WHAT THIS TASK INVOLVES: Rewrite the data from the line containing "Clear the search query with the X" through the end of the data as a Markdown table with the columns "Row" and "Line", numbering each row and omitting blank lines.

-------- SOURCE RECORDS

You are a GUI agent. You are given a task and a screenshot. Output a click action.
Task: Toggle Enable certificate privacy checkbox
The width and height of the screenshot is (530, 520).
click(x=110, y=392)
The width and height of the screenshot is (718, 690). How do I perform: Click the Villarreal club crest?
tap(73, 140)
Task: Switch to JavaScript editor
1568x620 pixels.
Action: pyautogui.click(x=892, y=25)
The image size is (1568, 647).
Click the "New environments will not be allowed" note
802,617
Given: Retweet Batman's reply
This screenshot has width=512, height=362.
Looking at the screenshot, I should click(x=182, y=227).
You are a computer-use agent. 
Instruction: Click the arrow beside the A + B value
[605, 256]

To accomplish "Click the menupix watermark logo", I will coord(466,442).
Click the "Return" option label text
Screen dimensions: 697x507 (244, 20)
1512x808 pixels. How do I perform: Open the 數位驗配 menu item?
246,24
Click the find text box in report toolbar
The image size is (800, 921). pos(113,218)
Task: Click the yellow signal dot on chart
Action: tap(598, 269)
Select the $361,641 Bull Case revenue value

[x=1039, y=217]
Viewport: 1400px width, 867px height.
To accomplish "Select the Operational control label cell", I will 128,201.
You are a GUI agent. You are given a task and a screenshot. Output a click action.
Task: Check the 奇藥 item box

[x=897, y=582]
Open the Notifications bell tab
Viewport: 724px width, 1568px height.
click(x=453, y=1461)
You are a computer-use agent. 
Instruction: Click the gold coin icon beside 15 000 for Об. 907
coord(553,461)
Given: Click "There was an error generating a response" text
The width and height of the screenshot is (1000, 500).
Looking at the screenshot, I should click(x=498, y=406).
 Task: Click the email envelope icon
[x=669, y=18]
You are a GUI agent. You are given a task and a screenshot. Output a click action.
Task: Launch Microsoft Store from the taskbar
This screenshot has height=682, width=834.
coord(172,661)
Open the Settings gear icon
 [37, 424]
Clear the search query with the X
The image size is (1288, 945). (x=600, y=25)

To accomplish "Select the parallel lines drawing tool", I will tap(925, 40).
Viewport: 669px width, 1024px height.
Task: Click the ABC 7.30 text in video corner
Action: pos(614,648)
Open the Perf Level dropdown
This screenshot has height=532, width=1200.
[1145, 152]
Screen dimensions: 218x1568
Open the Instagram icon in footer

----------------

RESULT OF THIS EXERCISE:
| Row | Line |
|---|---|
| 1 | Clear the search query with the X |
| 2 | The image size is (1288, 945). (x=600, y=25) |
| 3 | To accomplish "Select the parallel lines drawing tool", I will tap(925, 40). |
| 4 | Viewport: 669px width, 1024px height. |
| 5 | Task: Click the ABC 7.30 text in video corner |
| 6 | Action: pos(614,648) |
| 7 | Open the Perf Level dropdown |
| 8 | This screenshot has height=532, width=1200. |
| 9 | [1145, 152] |
| 10 | Screen dimensions: 218x1568 |
| 11 | Open the Instagram icon in footer |